● What the exercise asks
Once the line containing "The width and height of the screenshot is (1568, 740)." is found in the entries below, reproduce it and every line after it, stopping at and including the line containing "Given: Open the"; reproduce nothing else, and keep each line exact.

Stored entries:

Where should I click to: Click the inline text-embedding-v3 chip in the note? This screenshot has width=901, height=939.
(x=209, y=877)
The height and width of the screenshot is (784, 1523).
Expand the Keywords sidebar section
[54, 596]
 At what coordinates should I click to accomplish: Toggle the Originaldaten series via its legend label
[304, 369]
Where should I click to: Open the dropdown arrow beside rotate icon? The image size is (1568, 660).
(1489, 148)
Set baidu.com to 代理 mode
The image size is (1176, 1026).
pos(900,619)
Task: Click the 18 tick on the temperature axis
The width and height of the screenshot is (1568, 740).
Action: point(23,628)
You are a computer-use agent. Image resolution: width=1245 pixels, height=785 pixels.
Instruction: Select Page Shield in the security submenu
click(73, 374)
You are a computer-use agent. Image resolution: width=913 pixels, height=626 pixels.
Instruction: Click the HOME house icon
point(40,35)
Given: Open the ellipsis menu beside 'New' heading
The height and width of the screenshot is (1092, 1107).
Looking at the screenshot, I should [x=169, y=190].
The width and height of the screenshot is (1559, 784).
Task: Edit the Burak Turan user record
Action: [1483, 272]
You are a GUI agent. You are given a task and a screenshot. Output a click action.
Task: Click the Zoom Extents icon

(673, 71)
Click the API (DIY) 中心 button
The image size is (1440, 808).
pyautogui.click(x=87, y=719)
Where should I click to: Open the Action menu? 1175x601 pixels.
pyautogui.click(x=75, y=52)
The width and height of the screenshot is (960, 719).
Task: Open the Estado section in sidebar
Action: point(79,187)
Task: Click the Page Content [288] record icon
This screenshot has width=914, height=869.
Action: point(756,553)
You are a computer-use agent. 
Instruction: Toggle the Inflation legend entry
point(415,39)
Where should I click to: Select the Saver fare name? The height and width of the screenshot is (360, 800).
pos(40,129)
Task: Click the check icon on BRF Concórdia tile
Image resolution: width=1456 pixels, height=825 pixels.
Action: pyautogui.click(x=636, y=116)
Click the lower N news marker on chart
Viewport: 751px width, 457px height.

● Output for this exercise
The width and height of the screenshot is (1568, 740).
Action: point(23,628)
You are a computer-use agent. Image resolution: width=1245 pixels, height=785 pixels.
Instruction: Select Page Shield in the security submenu
click(73, 374)
You are a computer-use agent. Image resolution: width=913 pixels, height=626 pixels.
Instruction: Click the HOME house icon
point(40,35)
Given: Open the ellipsis menu beside 'New' heading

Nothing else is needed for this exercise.